Excerpted passage:
2. The difference in cell voltage will produce large currents that flow into the cell of lower emf.

This produces a large current defined by I = Vhigh - Vlow / Rtot

where Rtot includes the internal cell resistance and interconnecting conductors.

The power produced by this current is dissipated in the internal resistance and it is this which causes the batteries to overheat, expand and even explode in extreme cases.
3. Conceptually, it's not so much that the total E.M.F (the 'voltage' of the cell) is equivalent to the higher emf battery. It's that ONLY the emf of the higher one is used.

Think of a circulatory river being similar to an electronic circuit. Now the battery's EMF is the amount of motive (kinetic) energy gained per unit charge. So think of a battery as a downhill section of a river (the steeper the downhill gradient, the more kinetic energy gained per unit volume of water).

Extracted material:
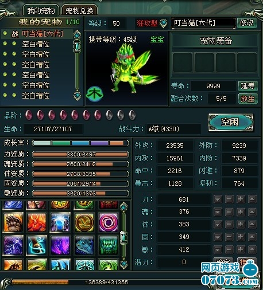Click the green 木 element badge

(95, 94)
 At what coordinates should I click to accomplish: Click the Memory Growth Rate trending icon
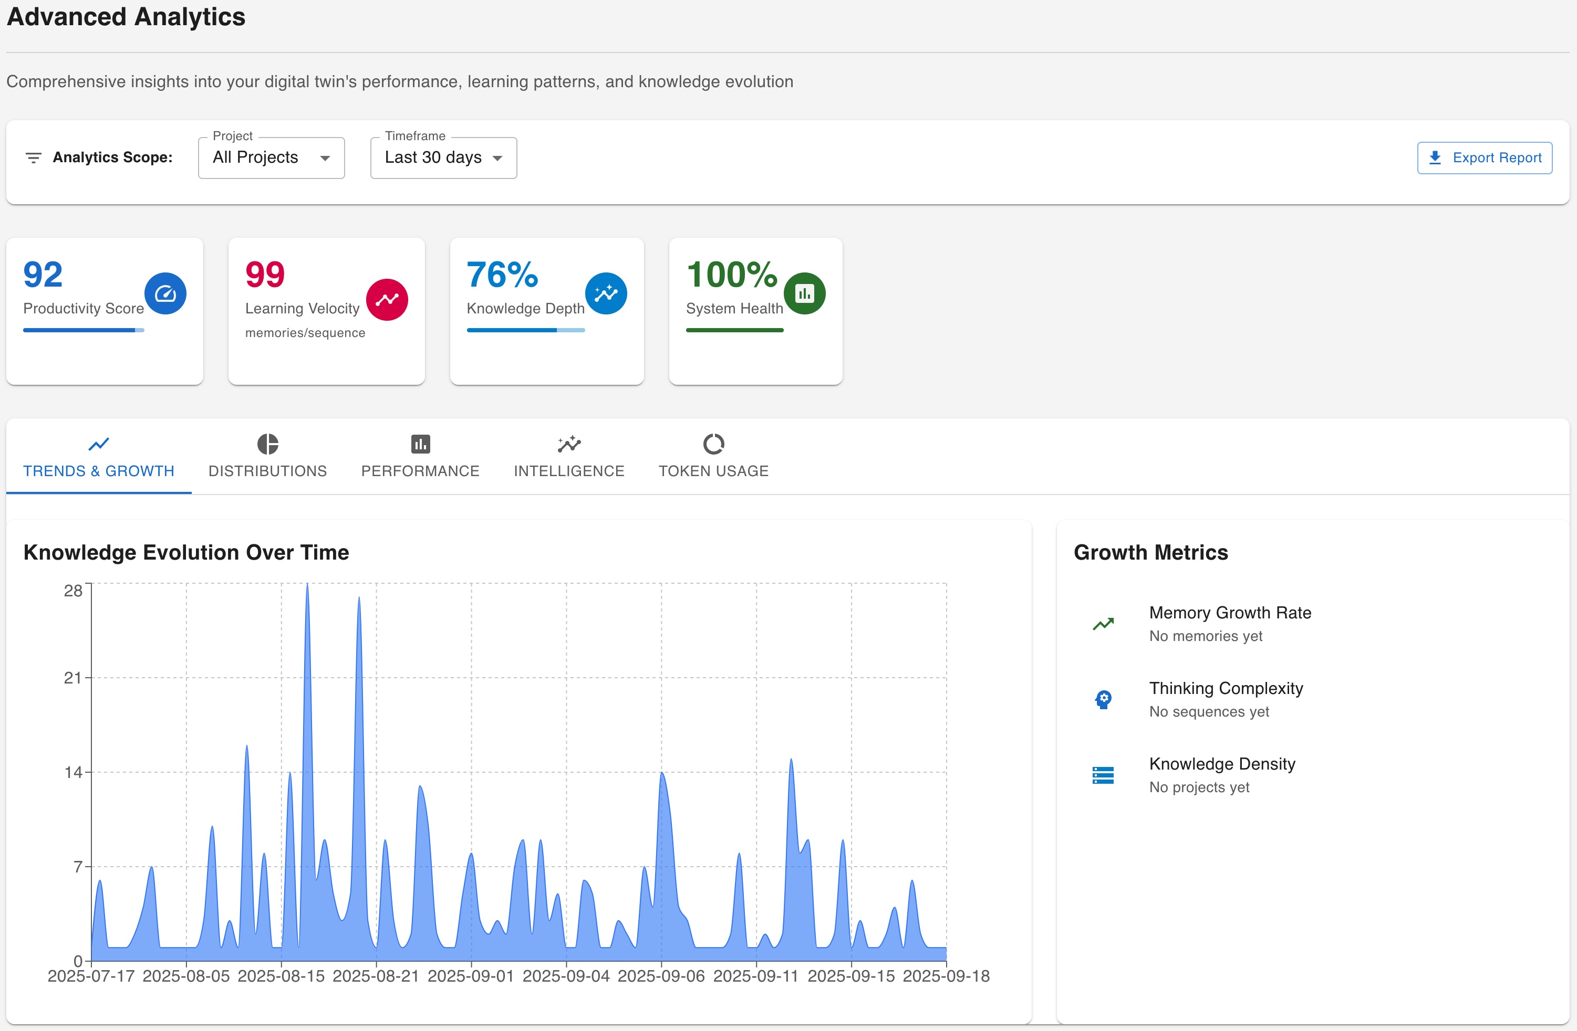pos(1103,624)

---

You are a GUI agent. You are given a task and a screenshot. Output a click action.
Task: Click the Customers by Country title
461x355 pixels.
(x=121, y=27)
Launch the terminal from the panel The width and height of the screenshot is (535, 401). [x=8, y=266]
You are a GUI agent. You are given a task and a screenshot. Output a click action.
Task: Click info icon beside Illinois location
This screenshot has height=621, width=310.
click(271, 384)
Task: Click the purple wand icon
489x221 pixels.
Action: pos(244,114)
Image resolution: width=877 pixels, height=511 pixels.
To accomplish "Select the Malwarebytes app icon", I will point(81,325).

* * *

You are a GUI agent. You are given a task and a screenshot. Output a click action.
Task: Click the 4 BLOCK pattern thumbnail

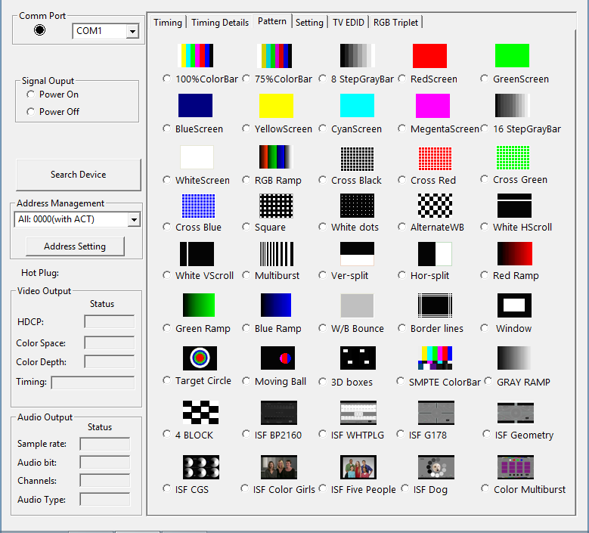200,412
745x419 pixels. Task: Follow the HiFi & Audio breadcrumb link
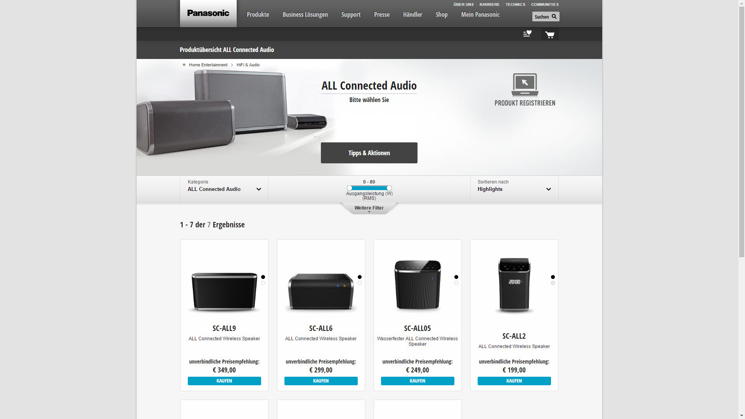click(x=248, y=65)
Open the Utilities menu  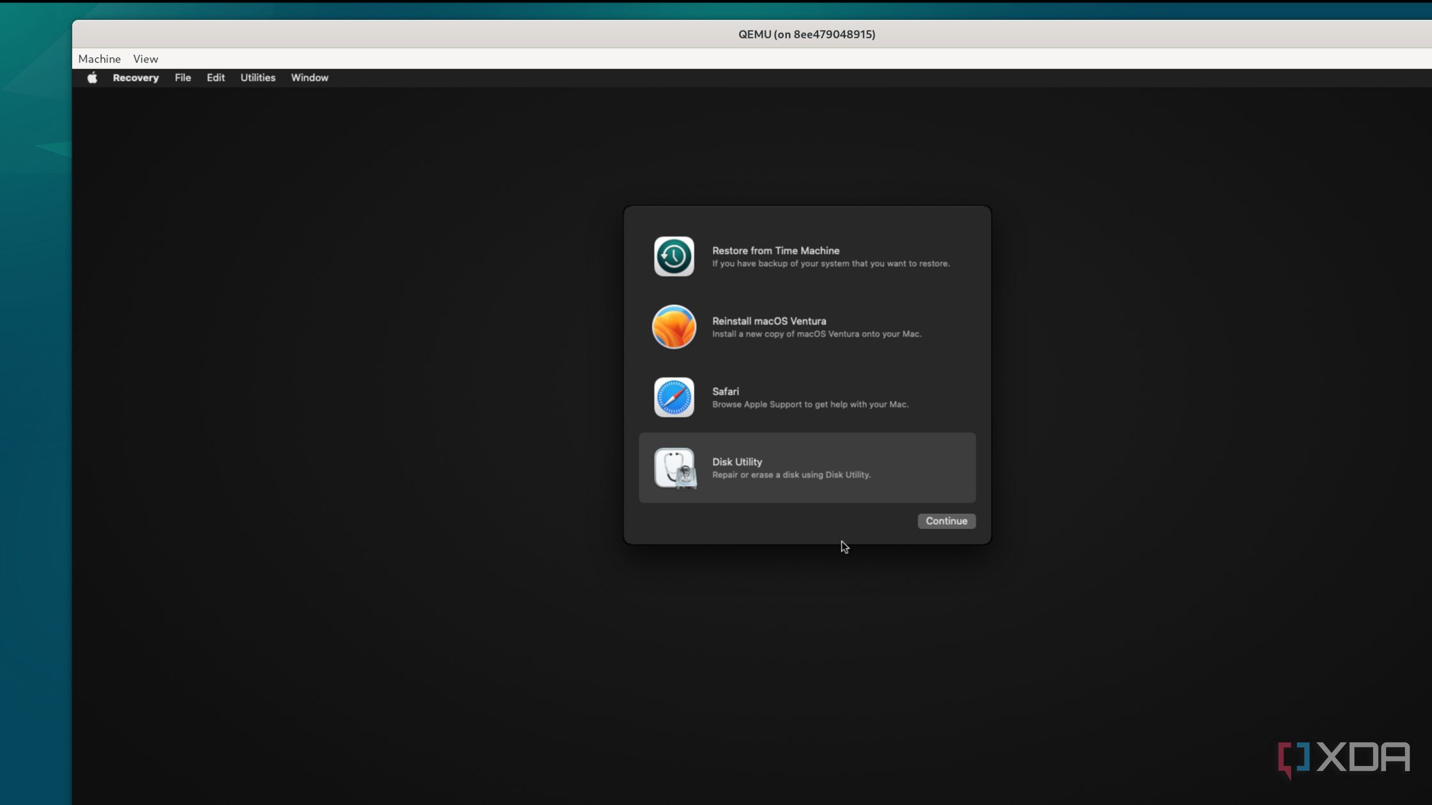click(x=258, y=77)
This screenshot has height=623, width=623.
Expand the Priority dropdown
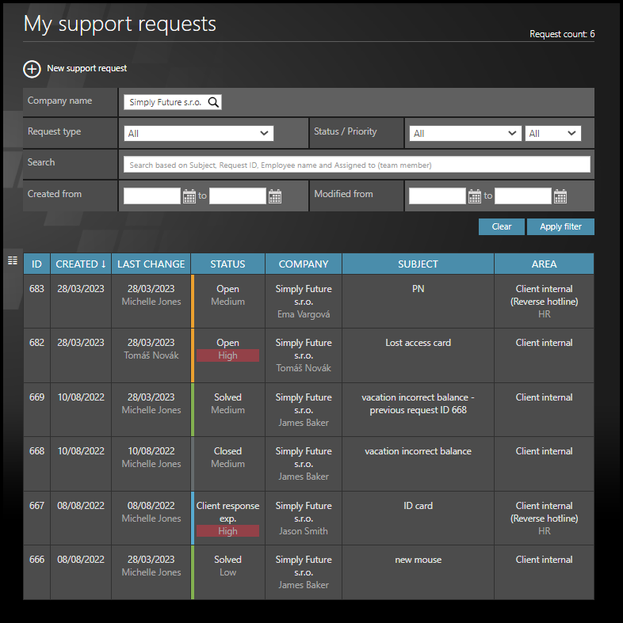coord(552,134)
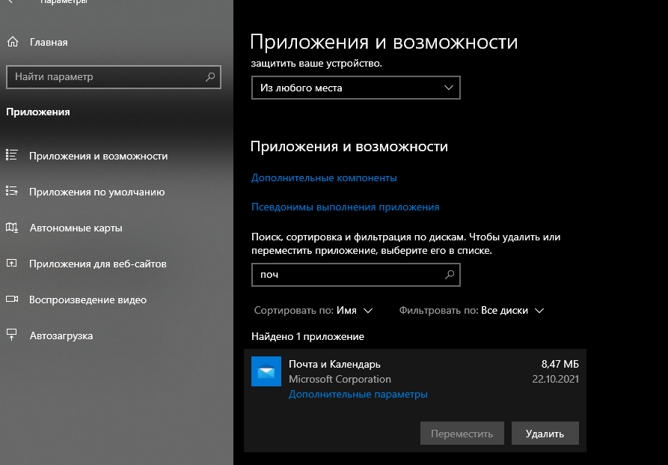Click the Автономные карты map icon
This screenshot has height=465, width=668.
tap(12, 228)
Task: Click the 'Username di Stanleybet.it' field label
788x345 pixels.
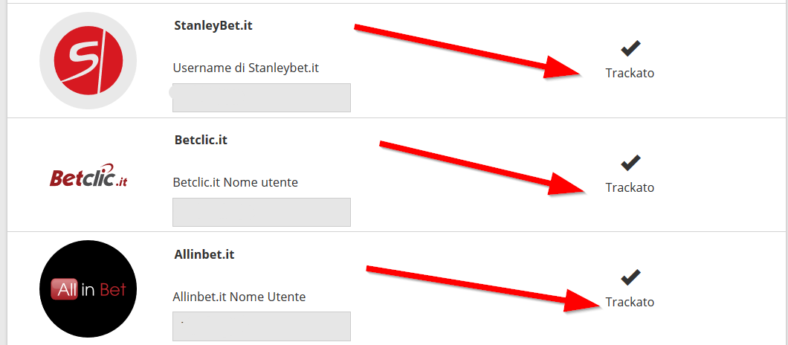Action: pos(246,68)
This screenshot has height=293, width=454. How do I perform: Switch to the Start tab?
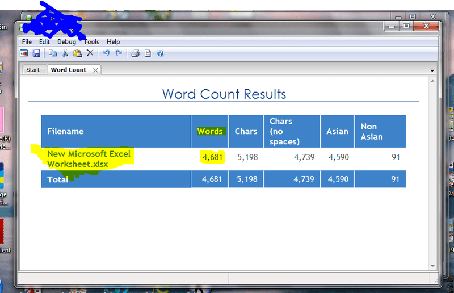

What you need to do:
(a) Summarize the passage on batteries of unequal emf in two sentences.
(b) Reproduce the passage on batteries of unequal emf from "The power produced" up to and including "in extreme cases.".
(c) Pick up the passage on batteries of unequal emf after its final sentence and continue it.

Solved tasks:
(a) A difference in voltage between two batteries drives a large current into the one of lower emf; that current is set by the voltage difference over the total resistance, which includes the internal resistance and the interconnecting conductors. The power from this current is dissipated in the internal resistance, causing overheating, expansion and, in extreme cases, explosion, and only the emf of the higher battery is used, a point the passage begins to illustrate by likening a circuit to a circulatory river in which a battery is a downhill section.

(b)
The power produced by this current is dissipated in the internal resistance and it is this which causes the batteries to overheat, expand and even explode in extreme cases.

(c)
In parallel, it is analogous to a river meeting two downhill junctions (like an upside down 'Y'). The steeper turn is the battery with the higher emf. Now, the flow of water (I.E current) will naturally flow down the quickest path and hence all the water falls down the steeper gradient! This implies the the higher EMF battery is the only one putting work into the system!

with respect, I don't think the above explanation answers your question with satisfaction.
4. (Original post by hecandothatfromran)
with respect, I don't think the above explanation answers your question with satisfaction.
When help is offered freely, it is highly patronising and not a little arrogant for a third party to pass comment and make a judgement on what the recipient will find satisfactory or not.

Kindly refrain from passing such comment in future - it's called social etiquette.
5. (Original post by uberteknik)
When help is offered freely, it is highly patronising and not a little arrogant for a third party to pass comment and make a judgement on what the recipient will find satisfactory or not.

Kindly refrain from passing such comment in future - it's called social etiquette.
Sorry dude, I really didn't mean any offence. I was just trying to help with the confusion. FTR, I thought you smashed that circuit question with a home run.
6. (Original post by hecandothatfromran)
Sorry dude, I really didn't mean any offence. I was just trying to help with the confusion. FTR, I thought you smashed that circuit question with a home run.
Hey bro, no worries. I need to go change my diapers! lol.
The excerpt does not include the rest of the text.